The fix: Trust your writing. None of your readers are going to see your SEO and readability scores. And in the end, while those scores can feel like a grade, it’s not a meaningful one. Assess what Yoast flags as possible problems or areas for improvement, and if the suggestions aren’t workable, move on.

Pro: Yoast can help you fix your flaws.

I’m sometimes surprised to notice a bad readability mark. By default, I expect my content to have a green readability score right from the start or with only a few improvements. But sometimes I write a post and it’s full of passive constructions and long sentences. I appreciate the way Yoast highlights these for me, because it makes it easier for me to review my writing rather than having to hunt through and count words in sentences on my own.

Similarly, I learned a lot in my early days of content writing by using Yoast’s suggestions as a springboard for learning more about SEO. If Yoast wanted me to do something and I didn’t understand why, that was a sign for me to go read up on the topic to understand more. And what I learned made me a better SEO.

Con: There’s more to SEO than Yoast.

At the same time, it’s easy when you’re just starting out to believe that Yoast is all there is to SEO. So long as you have that little green dot lights up next to your blog post, you’re good to go, right?

Wrong. Pursuit of that green light can be a misleading distraction from the purpose of your blog, and it can run contrary to good SEO practices. Yoast may want you to include your focus keyword in your alt attributes, but if you do that incorrectly you could get pinged for keyword stuffing. Similarly, you can’t just add links and expect it to do wonders to your on-page SEO. Unless those links are useful and relevant, you’re hurting your content.
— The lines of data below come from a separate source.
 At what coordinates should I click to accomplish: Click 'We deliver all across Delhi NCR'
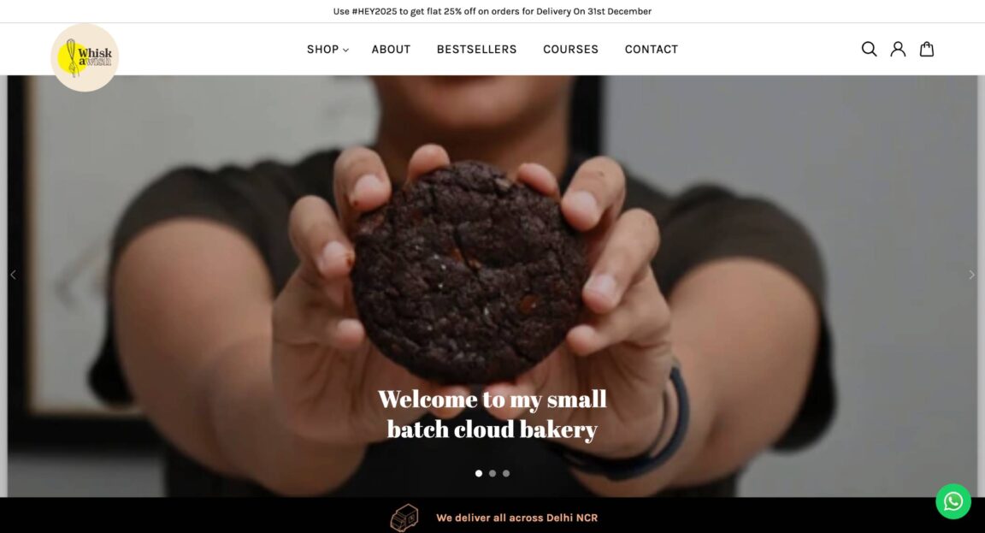(x=517, y=518)
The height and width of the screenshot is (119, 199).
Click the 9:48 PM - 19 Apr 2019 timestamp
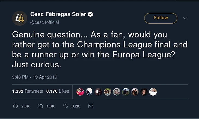pyautogui.click(x=35, y=77)
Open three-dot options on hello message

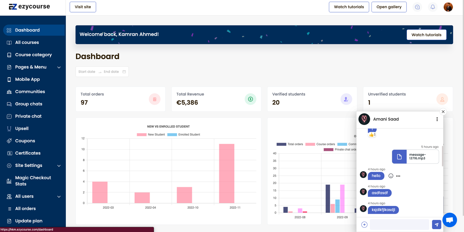pyautogui.click(x=398, y=176)
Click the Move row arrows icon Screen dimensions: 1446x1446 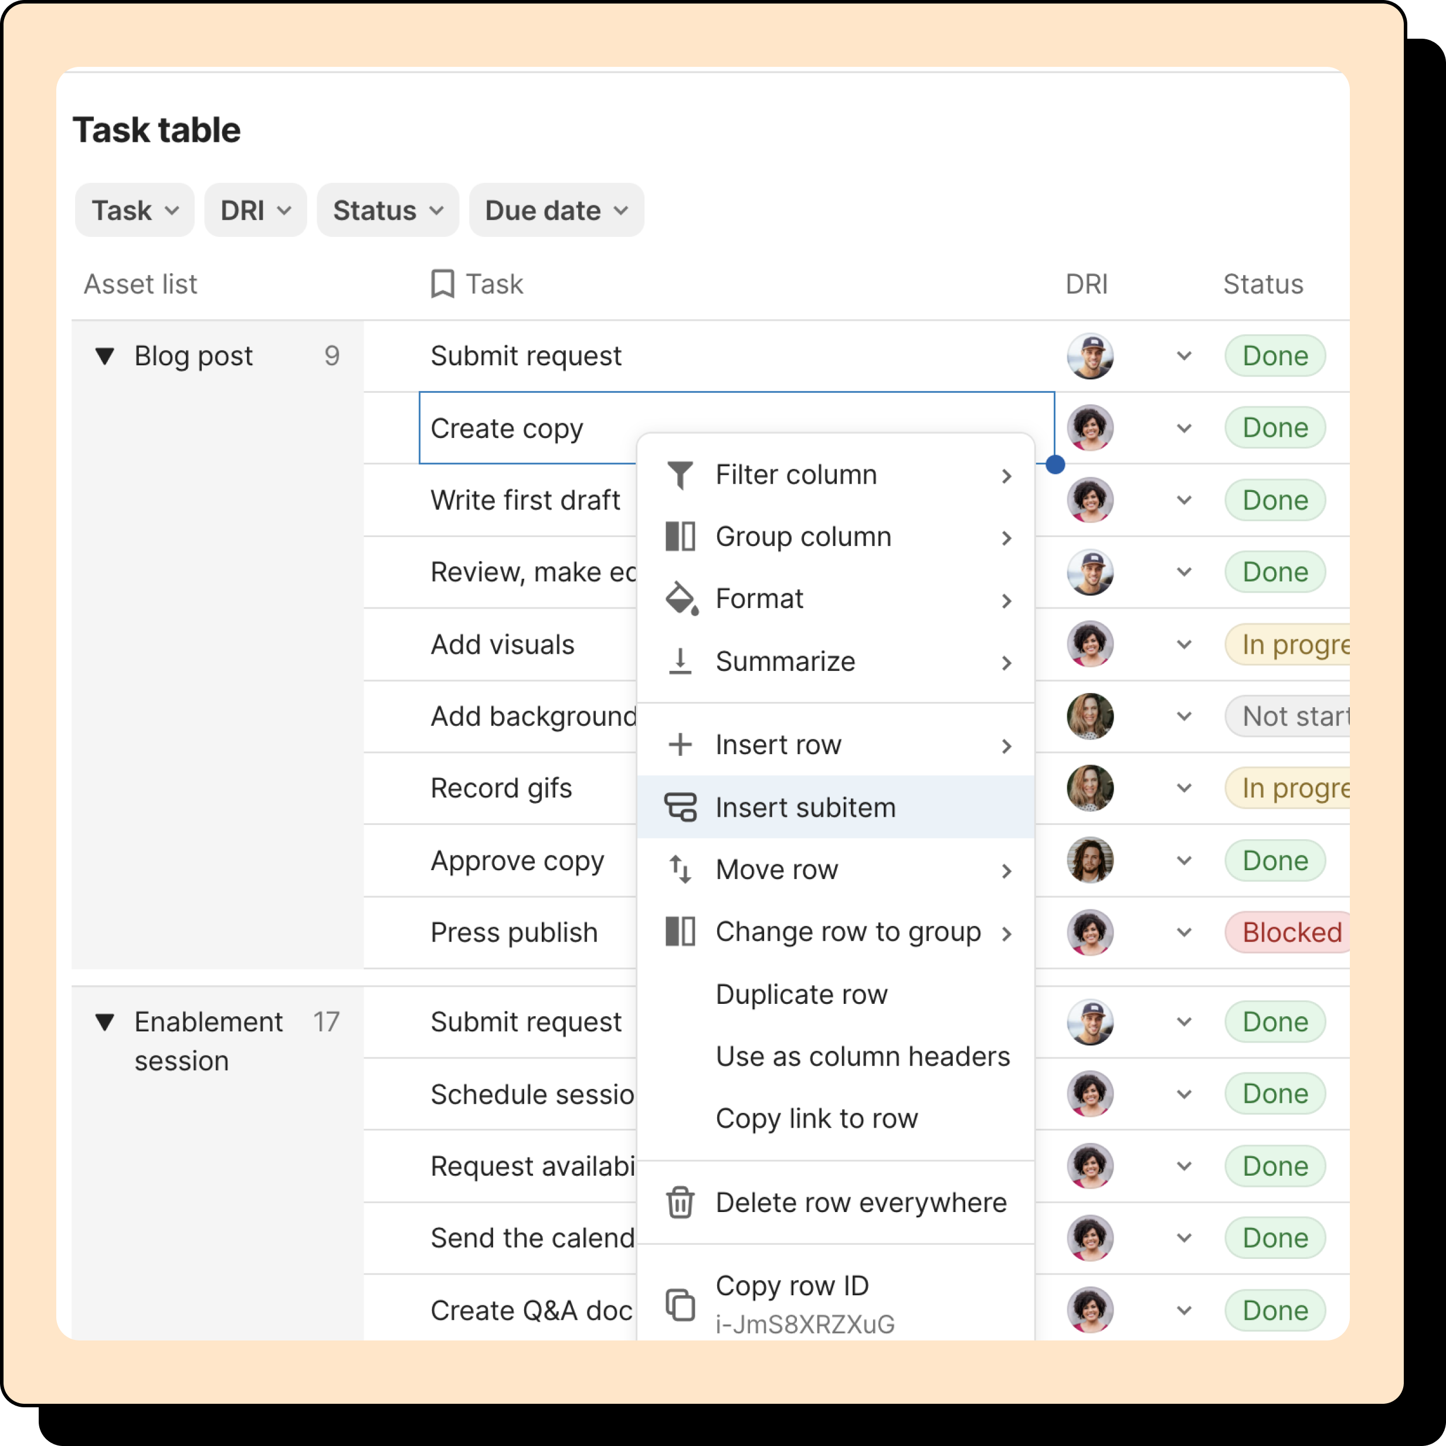click(x=680, y=870)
The fix: Don’t rely on Yoast to do your SEO for you. Yoast does not do your marketing research, your keyword research, your link building, your technical optimizations, or any of your content strategy. If you don’t understand why Yoast wants you to do something, you’re just following blindly.

Yoast SEO is a guide, not a master.

I have personally found Yoast SEO very helpful over the years. Their blog also has some excellent resources, and I have referenced them at various times when trying to find information to support a certain course of action to clients. But Yoast SEO has its limitations, and it’s better to know and acknowledge them than to trust it blindly.

Yoast does not know the intent of your blog post. It does not know your writing style, your audience, your content strategy, or your subject matter. Yoast will tell you that you have done something wrong when you haven’t; it will also tell you you’ve done something right when you haven’t. Trust it too much, and you risk focusing more on those little green dots than on your audience.

We’ve talked before about SEO is a bit of a misnomer: you’re not optimizing for search engines; you’re optimizing for people. Similarly, you shouldn’t optimize your content for Yoast.

Focus on your readers. Write the best you can for them. Many of the things that make for good SEO will also make for reader-friendly content. Learn why, and follow those principles.

Then use Yoast as a check list before you publish.